[Collected data]
_ _ _ _ _ _ _

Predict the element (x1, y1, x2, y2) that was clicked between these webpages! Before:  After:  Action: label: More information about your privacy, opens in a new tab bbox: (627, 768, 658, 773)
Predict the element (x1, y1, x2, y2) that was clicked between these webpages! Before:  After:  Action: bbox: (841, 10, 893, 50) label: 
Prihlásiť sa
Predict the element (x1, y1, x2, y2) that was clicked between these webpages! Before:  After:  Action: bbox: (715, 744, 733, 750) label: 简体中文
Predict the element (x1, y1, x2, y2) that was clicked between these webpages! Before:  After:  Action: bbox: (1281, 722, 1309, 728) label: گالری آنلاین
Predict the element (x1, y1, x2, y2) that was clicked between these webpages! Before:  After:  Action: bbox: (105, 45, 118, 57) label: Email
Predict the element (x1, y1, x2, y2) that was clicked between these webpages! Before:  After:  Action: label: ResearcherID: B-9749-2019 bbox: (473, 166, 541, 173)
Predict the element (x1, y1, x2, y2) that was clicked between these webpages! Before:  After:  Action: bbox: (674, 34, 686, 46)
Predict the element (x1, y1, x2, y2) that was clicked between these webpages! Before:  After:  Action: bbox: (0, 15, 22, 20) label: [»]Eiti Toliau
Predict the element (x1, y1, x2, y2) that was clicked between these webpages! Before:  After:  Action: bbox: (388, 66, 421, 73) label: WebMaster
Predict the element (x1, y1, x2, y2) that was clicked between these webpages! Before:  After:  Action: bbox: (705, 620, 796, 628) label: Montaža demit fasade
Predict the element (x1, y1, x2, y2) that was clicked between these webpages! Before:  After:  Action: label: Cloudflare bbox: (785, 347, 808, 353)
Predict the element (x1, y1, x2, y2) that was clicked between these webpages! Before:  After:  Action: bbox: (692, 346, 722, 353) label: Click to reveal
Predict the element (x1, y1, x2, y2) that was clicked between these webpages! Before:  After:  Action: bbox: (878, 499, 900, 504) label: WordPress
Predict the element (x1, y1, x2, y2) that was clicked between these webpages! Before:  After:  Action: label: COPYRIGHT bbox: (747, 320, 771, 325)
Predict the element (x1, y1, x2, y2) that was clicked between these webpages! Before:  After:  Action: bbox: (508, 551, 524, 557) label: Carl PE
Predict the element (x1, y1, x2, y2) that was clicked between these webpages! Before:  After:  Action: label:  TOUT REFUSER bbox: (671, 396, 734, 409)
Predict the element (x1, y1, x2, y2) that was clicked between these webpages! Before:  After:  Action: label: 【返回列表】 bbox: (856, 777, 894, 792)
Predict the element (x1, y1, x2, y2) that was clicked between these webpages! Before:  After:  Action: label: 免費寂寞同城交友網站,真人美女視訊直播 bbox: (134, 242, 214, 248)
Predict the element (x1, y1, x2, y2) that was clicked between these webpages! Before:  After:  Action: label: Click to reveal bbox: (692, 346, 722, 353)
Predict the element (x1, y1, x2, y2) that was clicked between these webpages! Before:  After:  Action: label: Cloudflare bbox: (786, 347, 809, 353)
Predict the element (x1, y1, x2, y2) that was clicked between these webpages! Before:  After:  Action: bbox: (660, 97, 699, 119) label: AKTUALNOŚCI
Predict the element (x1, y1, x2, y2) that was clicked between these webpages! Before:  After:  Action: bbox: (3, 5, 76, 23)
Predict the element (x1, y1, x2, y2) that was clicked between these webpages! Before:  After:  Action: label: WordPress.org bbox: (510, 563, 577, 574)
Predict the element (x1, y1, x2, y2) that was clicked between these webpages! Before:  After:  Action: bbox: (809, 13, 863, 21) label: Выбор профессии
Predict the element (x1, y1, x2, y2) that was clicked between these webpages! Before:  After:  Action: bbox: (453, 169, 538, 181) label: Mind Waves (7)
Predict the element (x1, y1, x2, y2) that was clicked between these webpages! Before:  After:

_ _ _ _ _ _ _

GIVEN TASK → Retype all of the records above verbatim, line by line, without changing anything.

EXERCISE RESPONSE →
Predict the element (x1, y1, x2, y2) that was clicked between these webpages! Before:  After:  Action: label: More information about your privacy, opens in a new tab bbox: (627, 768, 658, 773)
Predict the element (x1, y1, x2, y2) that was clicked between these webpages! Before:  After:  Action: bbox: (841, 10, 893, 50) label: 
Prihlásiť sa
Predict the element (x1, y1, x2, y2) that was clicked between these webpages! Before:  After:  Action: bbox: (715, 744, 733, 750) label: 简体中文
Predict the element (x1, y1, x2, y2) that was clicked between these webpages! Before:  After:  Action: bbox: (1281, 722, 1309, 728) label: گالری آنلاین
Predict the element (x1, y1, x2, y2) that was clicked between these webpages! Before:  After:  Action: bbox: (105, 45, 118, 57) label: Email
Predict the element (x1, y1, x2, y2) that was clicked between these webpages! Before:  After:  Action: label: ResearcherID: B-9749-2019 bbox: (473, 166, 541, 173)
Predict the element (x1, y1, x2, y2) that was clicked between these webpages! Before:  After:  Action: bbox: (674, 34, 686, 46)
Predict the element (x1, y1, x2, y2) that was clicked between these webpages! Before:  After:  Action: bbox: (0, 15, 22, 20) label: [»]Eiti Toliau
Predict the element (x1, y1, x2, y2) that was clicked between these webpages! Before:  After:  Action: bbox: (388, 66, 421, 73) label: WebMaster
Predict the element (x1, y1, x2, y2) that was clicked between these webpages! Before:  After:  Action: bbox: (705, 620, 796, 628) label: Montaža demit fasade
Predict the element (x1, y1, x2, y2) that was clicked between these webpages! Before:  After:  Action: label: Cloudflare bbox: (785, 347, 808, 353)
Predict the element (x1, y1, x2, y2) that was clicked between these webpages! Before:  After:  Action: bbox: (692, 346, 722, 353) label: Click to reveal
Predict the element (x1, y1, x2, y2) that was clicked between these webpages! Before:  After:  Action: bbox: (878, 499, 900, 504) label: WordPress
Predict the element (x1, y1, x2, y2) that was clicked between these webpages! Before:  After:  Action: label: COPYRIGHT bbox: (747, 320, 771, 325)
Predict the element (x1, y1, x2, y2) that was clicked between these webpages! Before:  After:  Action: bbox: (508, 551, 524, 557) label: Carl PE
Predict the element (x1, y1, x2, y2) that was clicked between these webpages! Before:  After:  Action: label:  TOUT REFUSER bbox: (671, 396, 734, 409)
Predict the element (x1, y1, x2, y2) that was clicked between these webpages! Before:  After:  Action: label: 【返回列表】 bbox: (856, 777, 894, 792)
Predict the element (x1, y1, x2, y2) that was clicked between these webpages! Before:  After:  Action: label: 免費寂寞同城交友網站,真人美女視訊直播 bbox: (134, 242, 214, 248)
Predict the element (x1, y1, x2, y2) that was clicked between these webpages! Before:  After:  Action: label: Click to reveal bbox: (692, 346, 722, 353)
Predict the element (x1, y1, x2, y2) that was clicked between these webpages! Before:  After:  Action: label: Cloudflare bbox: (786, 347, 809, 353)
Predict the element (x1, y1, x2, y2) that was clicked between these webpages! Before:  After:  Action: bbox: (660, 97, 699, 119) label: AKTUALNOŚCI
Predict the element (x1, y1, x2, y2) that was clicked between these webpages! Before:  After:  Action: bbox: (3, 5, 76, 23)
Predict the element (x1, y1, x2, y2) that was clicked between these webpages! Before:  After:  Action: label: WordPress.org bbox: (510, 563, 577, 574)
Predict the element (x1, y1, x2, y2) that was clicked between these webpages! Before:  After:  Action: bbox: (809, 13, 863, 21) label: Выбор профессии
Predict the element (x1, y1, x2, y2) that was clicked between these webpages! Before:  After:  Action: bbox: (453, 169, 538, 181) label: Mind Waves (7)
Predict the element (x1, y1, x2, y2) that was clicked between these webpages! Before:  After:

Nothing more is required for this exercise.